Search engine-a cue word recommendation algorithm

Source: Internet
Author: User

Search engines can say that there is one of the highest technical content in all Internet applications. Although the application form is relatively simple: the user input query words, the search engine returns results. However, search engines need to achieve the goal: more complete, faster, more accurate. How to make search results more accurate is always a big problem for search engines.

The company recently developed a vertical search engine for a certain industry, and as a core member of the project team, I was primarily responsible for the research work of the core algorithms. I was just beginning to contact the industry, is still in the groping stage, there is a long way to go.

Let's talk about the background of the project. This project is an industry-nature vertical search engine. Users are divided into two main categories: ordinary users, professional users. The whole project is divided into: Crawler technology group, Engine group, Big Data analysis Group and algorithm group. Engine crawler, the establishment of thesaurus and engine selection are not the focus of this article, just a stroke, the focus is on the design of recommended algorithms.

First, web crawler

System data that needs to be crawled from several professional websites. Try a few crawlers, and finally select Heritrix most of our crawler frame, the main reason to choose it is the sense of configuration items although more, but more flexible, particularly suitable for our requirements. Of course, crawling from the technical Group also tried to implement a crawler, mainly crawl address comparison fixed several data.

Second, the establishment of the word Bank

The thesaurus is divided into professional subject headings, common Thesaurus of the industry, General thesaurus, Waste Thesaurus, and a thesaurus for sentiment analysis.

The implementation of the Professional thesaurus is a manual way to deal with, and produced a number of auxiliary tools for professionals to select, merge, delete the operation of the keyword.

The implementation of the following several thesaurus, is the first selection of Sogou and other input methods of the Word library based on the base of these thesaurus to the crawler crawling out of the document to quantify.

Third, the construction of the engine

The data are de-noising, segmented and feature extracted, and then the corresponding data is imported into SOLR .

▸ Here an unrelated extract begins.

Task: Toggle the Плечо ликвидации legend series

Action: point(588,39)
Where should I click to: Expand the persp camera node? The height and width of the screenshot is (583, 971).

Iv. Recommended Algorithms

When the user input keyword query, how to make the user query more accurate? We envisage that, for the user input, if we can give a number of words with the user input keyword similarity very close to these as query conditions, if our algorithm is good enough, the results will greatly increase the accuracy of the search. Here is a detailed idea of the algorithm:

From a vectorization point of view, each document corresponds to a vector, which represents the feature item I.

is a vector determined by the words, the position of the word, the TF and so on. For version 1, we only take the word and the position of the word. We first use the classification rules to divide the document into several classes, based on each class to calculate the following:

Represents the similarity of two feature items.

Let's define the distance formula.

We find the similarity of feature items for each document's feature item, 22. By this distance formula

We can conclude that for each classification, these feature items are vertices, with the similarity distance as the edge, the structure

The following is the graph of the non-direction.

(lawnet)

Analogy to the WordNet and hownet, We call this graph, for LawNet.

The problem of our imagination is transformed into: Select any vertex to find several (for example, Ten) The smallest spanning tree with these vertices or the minimum and minimum sub-graph of the edge weights. This is a local optimal stochastic problem. that is, we only need to meet the user's approved level of experience, if the probability is 90%, that is, when the user input 10000 times, we can successfully give 9000 words on the tip of the line.

The current solution I have tried two kinds:

A PRIM algorithm.

The second algorithm: first through the Floyd algorithm, calculate any two points of the shortest distance, as an edge, these edges are combined into a set. Then give any vertex, from this edge set, to find the top N smallest edges containing this vertex.

Search engine-a cue word recommendation algorithm

Contact Us

The content source of this page is from Internet, which doesn't represent Alibaba Cloud's opinion; products and services mentioned on that page don't have any relationship with Alibaba Cloud. If the content of the page makes you feel confusing, please write us an email, we will handle the problem within 5 days after receiving your email.

If you find any instances of plagiarism from the community, please send an email to: info-contact@alibabacloud.com and provide relevant evidence. A staff member will contact you within 5 working days.

A Free Trial That Lets You Build Big!

Start building with 50+ products and up to 12 months usage for Elastic Compute Service

  • Sales Support

    1 on 1 presale consultation

  • After-Sales Support

    24/7 Technical Support 6 Free Tickets per Quarter Faster Response

  • Alibaba Cloud offers highly flexible support services tailored to meet your exact needs.